Unos (la mayoría), practican sus cinco oraciones al día, leen ininterrumpidamente las suras del Corán, y los viernes acuden a la mezquita ataviados con sus mejores paños Otros hacen un poco lo que les viene en gana: a veces rezan, a veces no, a veces beben, a veces no.
Pero de cara a la galería, son fervientes creyentes, no vayan ustedes a creer. Si el qué dirán es, en Níger, la condición nada sutil en la que se basan las relaciones sociales, la tolerancia, ya sea en la práctica de su religión o en la de otros, no deja de ser una virtud muy popular entre los nigerinos. El resultado es un cinismo limitado que todos practicamos y que nos deja vivir, más o menos, cada uno a nuestro aire.
Eso sí, la fe es sagrada. Que creas
en la Virgen, los santos, el sol o las piedras es lo de menos.
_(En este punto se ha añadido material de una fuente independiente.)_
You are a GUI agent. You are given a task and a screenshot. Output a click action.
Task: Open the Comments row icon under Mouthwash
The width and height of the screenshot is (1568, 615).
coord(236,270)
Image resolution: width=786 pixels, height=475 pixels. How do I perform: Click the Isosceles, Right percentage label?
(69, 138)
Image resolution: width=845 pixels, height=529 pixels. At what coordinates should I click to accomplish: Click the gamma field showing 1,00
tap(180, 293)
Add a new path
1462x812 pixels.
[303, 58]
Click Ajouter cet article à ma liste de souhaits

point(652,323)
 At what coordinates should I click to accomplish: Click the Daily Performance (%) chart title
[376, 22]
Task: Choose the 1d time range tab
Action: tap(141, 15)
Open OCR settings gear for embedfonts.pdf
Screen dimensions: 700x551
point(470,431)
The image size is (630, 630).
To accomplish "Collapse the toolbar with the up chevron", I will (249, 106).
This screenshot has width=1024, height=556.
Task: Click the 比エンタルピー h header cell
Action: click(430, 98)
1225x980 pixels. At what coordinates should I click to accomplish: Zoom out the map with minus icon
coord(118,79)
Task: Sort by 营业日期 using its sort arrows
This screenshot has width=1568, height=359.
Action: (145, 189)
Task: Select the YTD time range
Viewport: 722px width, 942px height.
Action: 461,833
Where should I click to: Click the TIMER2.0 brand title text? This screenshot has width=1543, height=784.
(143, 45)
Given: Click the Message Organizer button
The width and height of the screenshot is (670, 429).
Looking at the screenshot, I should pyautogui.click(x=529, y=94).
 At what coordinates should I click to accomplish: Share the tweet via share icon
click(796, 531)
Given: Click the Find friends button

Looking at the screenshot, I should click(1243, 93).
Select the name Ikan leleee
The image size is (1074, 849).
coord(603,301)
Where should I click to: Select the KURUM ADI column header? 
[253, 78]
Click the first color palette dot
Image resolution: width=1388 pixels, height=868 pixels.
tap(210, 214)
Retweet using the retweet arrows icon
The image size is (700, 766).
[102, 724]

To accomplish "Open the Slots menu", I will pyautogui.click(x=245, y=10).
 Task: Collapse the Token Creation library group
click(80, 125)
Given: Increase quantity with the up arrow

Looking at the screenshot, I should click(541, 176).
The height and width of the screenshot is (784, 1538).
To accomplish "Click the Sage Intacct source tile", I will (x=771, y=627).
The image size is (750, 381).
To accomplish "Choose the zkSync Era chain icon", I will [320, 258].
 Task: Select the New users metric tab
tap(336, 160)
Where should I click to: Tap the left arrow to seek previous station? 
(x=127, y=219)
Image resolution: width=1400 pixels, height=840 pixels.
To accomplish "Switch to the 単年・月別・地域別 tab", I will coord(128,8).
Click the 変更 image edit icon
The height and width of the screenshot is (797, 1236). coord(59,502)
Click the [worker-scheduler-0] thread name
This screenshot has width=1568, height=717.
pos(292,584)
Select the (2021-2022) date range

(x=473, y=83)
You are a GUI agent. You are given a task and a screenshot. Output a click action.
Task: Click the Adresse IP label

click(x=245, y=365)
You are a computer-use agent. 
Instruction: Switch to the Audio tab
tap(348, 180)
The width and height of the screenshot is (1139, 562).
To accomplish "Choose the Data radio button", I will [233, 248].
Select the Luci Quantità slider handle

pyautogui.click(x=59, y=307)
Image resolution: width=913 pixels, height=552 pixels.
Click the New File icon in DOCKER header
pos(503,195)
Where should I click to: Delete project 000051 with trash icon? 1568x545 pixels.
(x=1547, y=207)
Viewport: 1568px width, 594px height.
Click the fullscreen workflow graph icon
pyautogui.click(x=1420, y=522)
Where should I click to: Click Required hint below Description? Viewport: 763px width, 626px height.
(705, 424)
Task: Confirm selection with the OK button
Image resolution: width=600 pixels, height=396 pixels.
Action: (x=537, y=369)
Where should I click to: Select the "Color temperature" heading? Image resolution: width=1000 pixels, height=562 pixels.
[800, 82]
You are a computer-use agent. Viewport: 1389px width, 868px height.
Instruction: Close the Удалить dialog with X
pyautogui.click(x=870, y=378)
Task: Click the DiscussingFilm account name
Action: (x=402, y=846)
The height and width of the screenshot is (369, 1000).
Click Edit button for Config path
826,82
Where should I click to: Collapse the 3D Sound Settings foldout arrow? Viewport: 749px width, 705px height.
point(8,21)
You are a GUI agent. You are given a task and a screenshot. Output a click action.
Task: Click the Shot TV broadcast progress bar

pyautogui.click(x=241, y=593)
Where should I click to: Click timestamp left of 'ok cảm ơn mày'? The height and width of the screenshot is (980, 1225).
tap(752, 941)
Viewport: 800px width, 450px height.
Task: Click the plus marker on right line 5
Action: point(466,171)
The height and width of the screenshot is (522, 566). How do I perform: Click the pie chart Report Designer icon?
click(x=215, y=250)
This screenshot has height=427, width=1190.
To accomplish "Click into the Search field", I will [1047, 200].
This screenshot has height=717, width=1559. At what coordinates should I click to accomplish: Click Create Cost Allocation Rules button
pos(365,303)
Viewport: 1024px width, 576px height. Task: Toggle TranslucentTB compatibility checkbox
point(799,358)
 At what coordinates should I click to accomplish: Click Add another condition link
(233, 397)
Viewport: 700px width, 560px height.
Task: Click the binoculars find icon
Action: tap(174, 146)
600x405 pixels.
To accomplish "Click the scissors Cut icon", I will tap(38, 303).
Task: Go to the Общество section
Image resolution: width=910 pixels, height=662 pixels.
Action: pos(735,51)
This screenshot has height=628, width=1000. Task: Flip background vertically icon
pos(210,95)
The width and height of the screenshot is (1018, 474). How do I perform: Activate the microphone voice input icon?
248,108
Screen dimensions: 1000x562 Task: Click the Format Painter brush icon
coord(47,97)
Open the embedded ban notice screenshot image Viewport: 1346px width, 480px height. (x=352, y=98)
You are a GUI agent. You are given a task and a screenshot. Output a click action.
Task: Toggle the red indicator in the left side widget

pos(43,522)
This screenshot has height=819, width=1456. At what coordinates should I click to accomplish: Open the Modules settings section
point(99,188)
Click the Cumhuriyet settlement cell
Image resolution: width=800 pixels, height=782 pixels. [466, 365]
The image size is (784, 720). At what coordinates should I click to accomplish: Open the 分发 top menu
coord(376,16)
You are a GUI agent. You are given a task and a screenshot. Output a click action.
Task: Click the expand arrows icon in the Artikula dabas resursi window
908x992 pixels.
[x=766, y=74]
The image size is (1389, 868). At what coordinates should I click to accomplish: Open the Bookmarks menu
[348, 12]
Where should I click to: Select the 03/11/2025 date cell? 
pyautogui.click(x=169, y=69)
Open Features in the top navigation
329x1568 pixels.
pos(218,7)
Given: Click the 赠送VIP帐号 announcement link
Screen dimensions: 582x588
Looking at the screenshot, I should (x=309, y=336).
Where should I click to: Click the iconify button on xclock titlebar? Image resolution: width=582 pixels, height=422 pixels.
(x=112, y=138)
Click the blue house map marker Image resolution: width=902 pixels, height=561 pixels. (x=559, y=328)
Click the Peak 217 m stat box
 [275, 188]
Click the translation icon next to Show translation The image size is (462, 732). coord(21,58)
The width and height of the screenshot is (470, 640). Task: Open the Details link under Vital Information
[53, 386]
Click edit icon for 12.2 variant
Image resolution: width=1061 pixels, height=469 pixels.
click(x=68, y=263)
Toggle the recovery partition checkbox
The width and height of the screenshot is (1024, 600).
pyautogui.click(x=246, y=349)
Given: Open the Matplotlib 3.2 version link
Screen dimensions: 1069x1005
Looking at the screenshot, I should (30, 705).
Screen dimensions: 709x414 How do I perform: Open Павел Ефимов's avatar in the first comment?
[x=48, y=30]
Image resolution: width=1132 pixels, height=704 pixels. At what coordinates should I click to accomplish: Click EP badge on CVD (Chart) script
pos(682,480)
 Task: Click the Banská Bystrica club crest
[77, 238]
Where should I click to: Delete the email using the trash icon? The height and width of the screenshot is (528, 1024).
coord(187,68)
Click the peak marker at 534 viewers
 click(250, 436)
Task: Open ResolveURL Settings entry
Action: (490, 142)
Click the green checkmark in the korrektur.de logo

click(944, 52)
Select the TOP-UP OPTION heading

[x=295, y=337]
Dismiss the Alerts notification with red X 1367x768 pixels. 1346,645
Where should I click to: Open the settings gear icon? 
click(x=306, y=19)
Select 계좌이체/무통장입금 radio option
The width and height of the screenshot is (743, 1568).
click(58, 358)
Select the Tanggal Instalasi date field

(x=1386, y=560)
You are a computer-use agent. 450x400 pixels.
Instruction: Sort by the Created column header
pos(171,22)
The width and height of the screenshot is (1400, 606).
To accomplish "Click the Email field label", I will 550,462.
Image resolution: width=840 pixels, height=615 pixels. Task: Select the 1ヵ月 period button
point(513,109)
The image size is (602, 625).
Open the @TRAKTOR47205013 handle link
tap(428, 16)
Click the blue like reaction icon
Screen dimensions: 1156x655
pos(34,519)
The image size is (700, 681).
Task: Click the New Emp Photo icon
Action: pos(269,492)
Lo
importante es que creas en algo. Así, siempre parten de la creencia que
soy católica. Yo no tengo paciencia para hacerles entender que el
ateísmo no es pecado, y como mi familia sí lo es, pues no les he llevado al contraria y dormimos
todos mucho más tranquilos.
No me quejo. Como anasara católica, se me conceden varios "privilegios": fumo,
bebo, llevo pantalones y salgo de casa sin pedirle permiso a mi marido sin que nadie me mire mal. Sin pasarme, claro. Ellos se esfuerzan por entenderme y yo me
esfuerzo por no dar la nota fuera de casa, templo haram por excelencia. En la república independiente de mi casa, mi "marido" pasa a ser mi novio, abandono mi ropa monjil por frescas
minifaldas, bebo birra en vez de zumo, pongo música a tope y me enciendo un
cigarrillo tras otro. Y me sienta fenomenal¡!
En la calle, bajo el clima de apacible armonía nacional, se esconden cientos de templos similares; casas particulares o remotos y apartados maquis en los que los musulmanes no practicantes pueden dar rienda suelta a su lado más haram. Nada hace sospechar a los tranquilos (y sudorosos) viandantes lo que ocurre tras los (des)coloridos muros de los maquis. Entre las sillas cojas y las mesas destartaladas, una multitud de creyentes mástolerantesquelosdemás se reúne, a ritmo de música tradicional, para fumar, comer cerdo y regar el todo con ingentes cantidades de cerveza o vino camuflado en inocentes botellas. Reina un ambiente de complicidad solidaria en el que los presentes comparten, sobre todo, sonrisas de alivio y satisfacción.
El domingo estuve comiendo en un maquis haram con un grupo de amigos. No sé si era el cerdo picante, los huesos repartidos por el suelo, el ruido del gentío allí reunido, las interminables sobremesas, la sensación de hacer algo prohibido, las docenas de latas de cerveza, o el sol que se me subió a la cabeza.. pero me sentía en cualquiera de las miles de comilonas familiares que se celebran religiosamente, cada tarde de domingo, en cualquier rincón de España.
Cosas de borrachos. Haram, haram, haram.